One main point of criticism of rigid-body fitting methods is that proteins undergo conformational changes during the induced fit, i.e., they not only move with respect to each other but also deform, shear or bend. Flexibility often involves movements between large rigid parts of the protein, called domains, flexible loops on the molecular surface and large side chain at active sites. A commonly used method to deal with flexibility is using multi-copying approaches or multi-term potentials. Due to the vastness of the space of flexible motions, protein flexibility can be practically dealt with by (A) conducting all-atomistic local searches, as in the case of molecular dynamical algorithms [17, 18, 24, 42, 43], (B) Building a coarse-grained representation of the protein, also known as a domain decomposition [1, 11, 33, 41], or (C) A combination of the strategies in (A) and (B) [47, 48, 59].

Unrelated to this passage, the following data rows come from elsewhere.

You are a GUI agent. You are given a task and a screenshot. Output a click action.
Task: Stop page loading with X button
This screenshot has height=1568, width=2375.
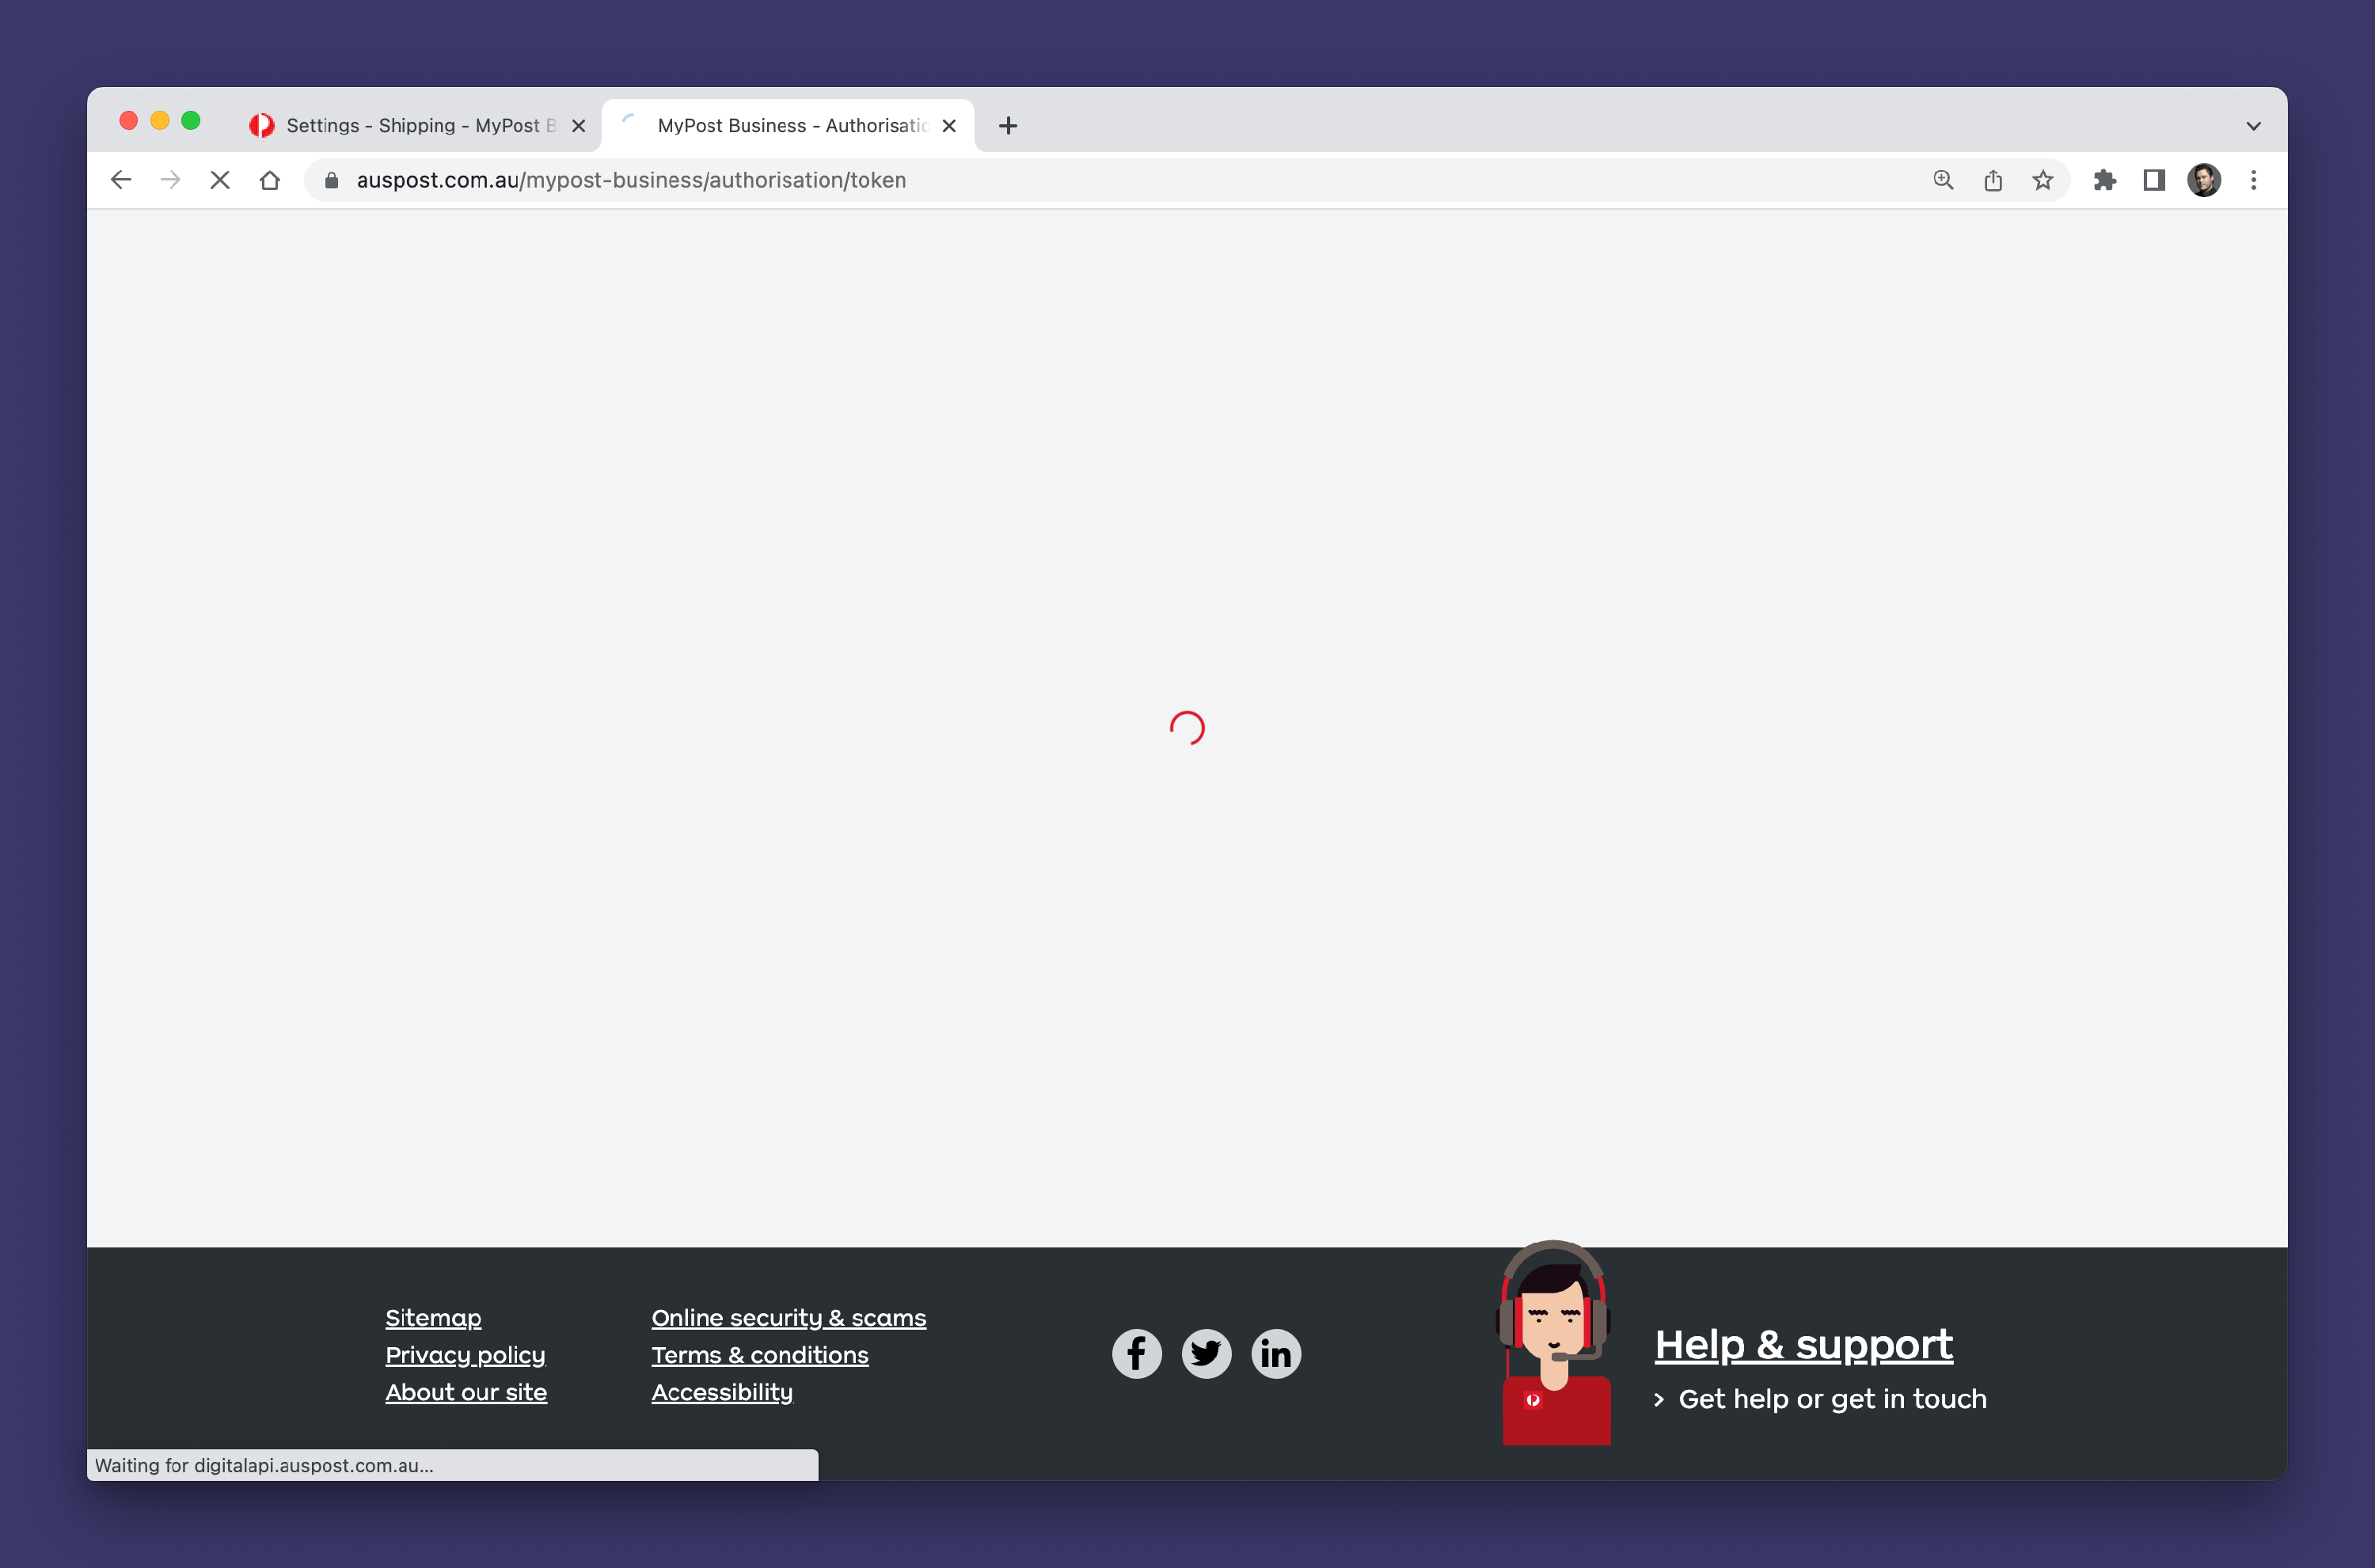[220, 180]
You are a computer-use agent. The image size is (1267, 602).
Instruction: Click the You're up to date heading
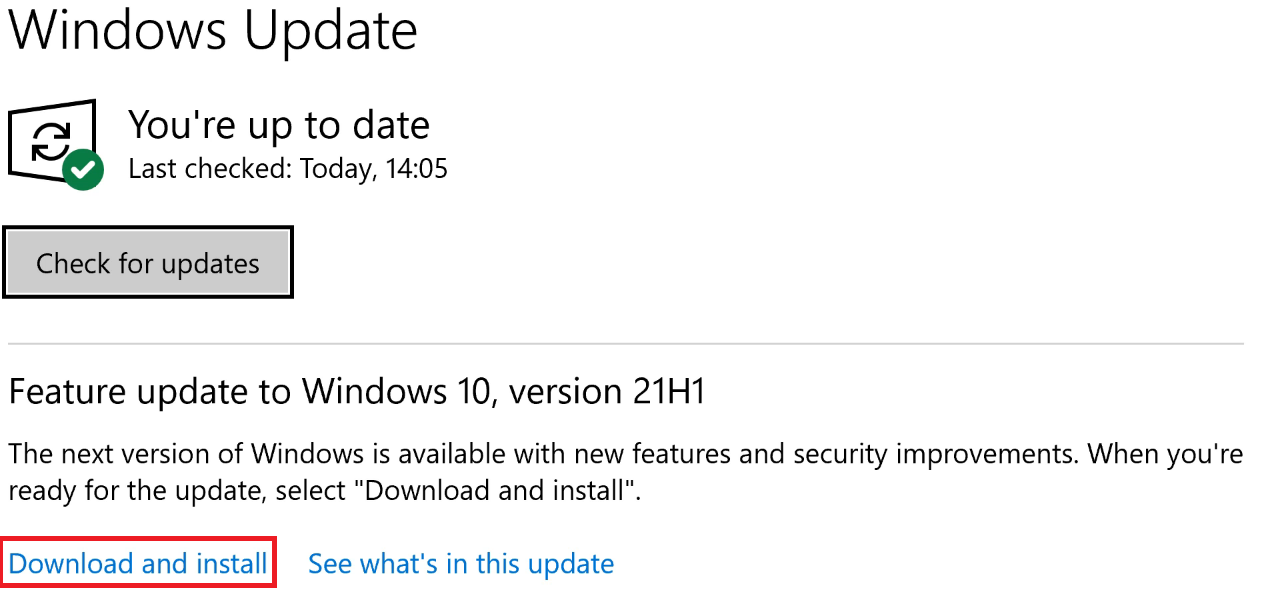[278, 124]
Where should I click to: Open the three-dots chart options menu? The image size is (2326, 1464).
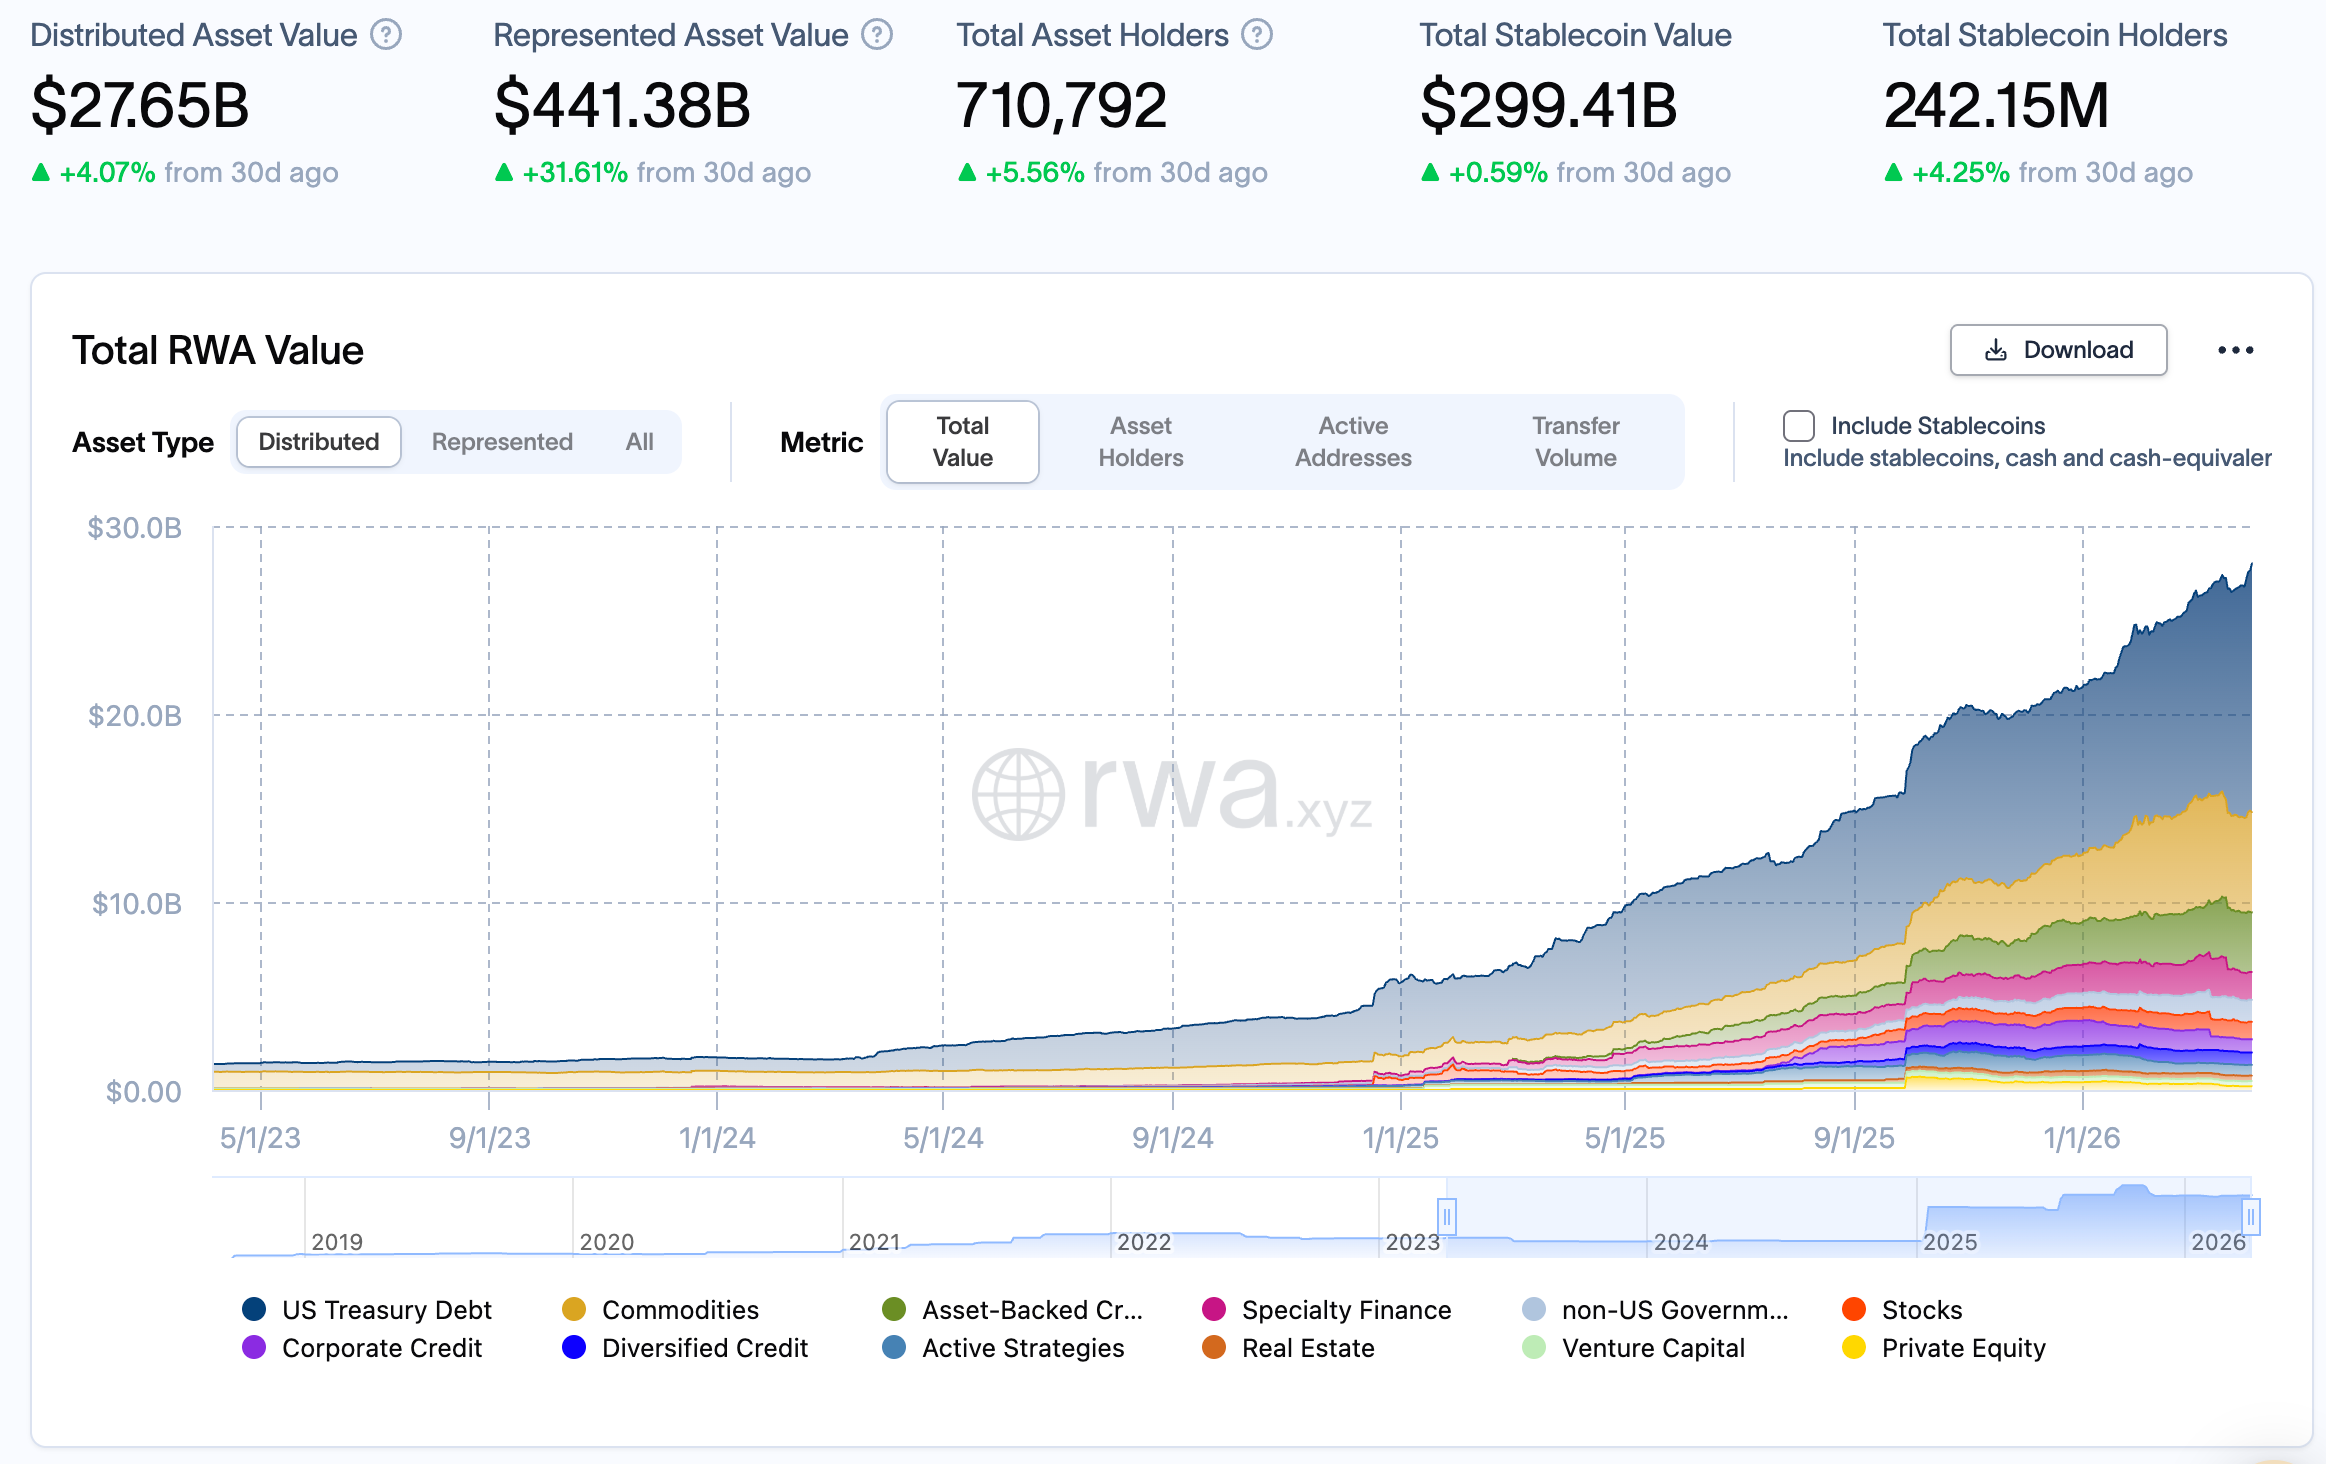pyautogui.click(x=2235, y=350)
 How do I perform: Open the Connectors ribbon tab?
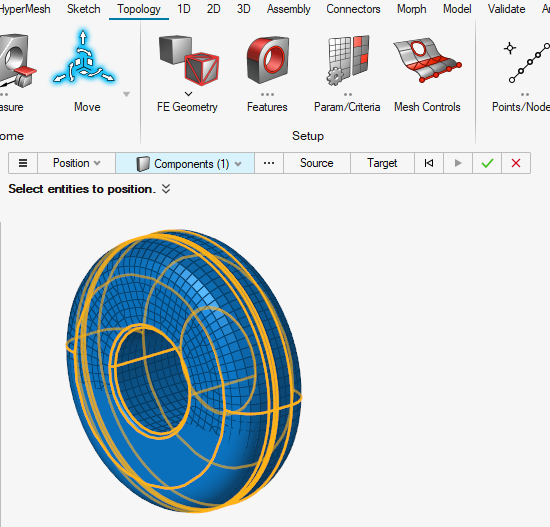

Domain-based approaches have so far lacked a search scheme that takes advantage of the translational or rotational speedups that FFT-based approaches can afford. This has to do with the issue of focusing: in uniform FFT-based techniques, there is no way to restrict the search space to a small area of interest that can be occupied by a single domain rather than the entire protein. By contrast, searching over the entire space for each domain is both time-consuming and results in spurious and geometrically implausible false positives, and sifting through these grows rapidly inefficient as the number of domains increases. This is also why domain-based flexibility algorithms such as those in [46, 47, 48] prefer Monte-Carlo-based or steepest-ascent-based search schemes.

2.2. Our contributions

We address the drawbacks mentioned in Section 2 with a pair of rotationally exhaustive, non-equispaced techniques to compute rigid-body correlations. The resulting family of techniques, which we call PFcorr, has the following properties:

Sampling robust. The technique is capable of efficiently computing correlations over arbitrary samples of rigid body motions ℝ³ × SO(3).
Compatible. It can be used along with existing equispaced FFT-based techniques.
General. It unifies the rotationally-exhaustive paradigms in [12, 22, 36, 38].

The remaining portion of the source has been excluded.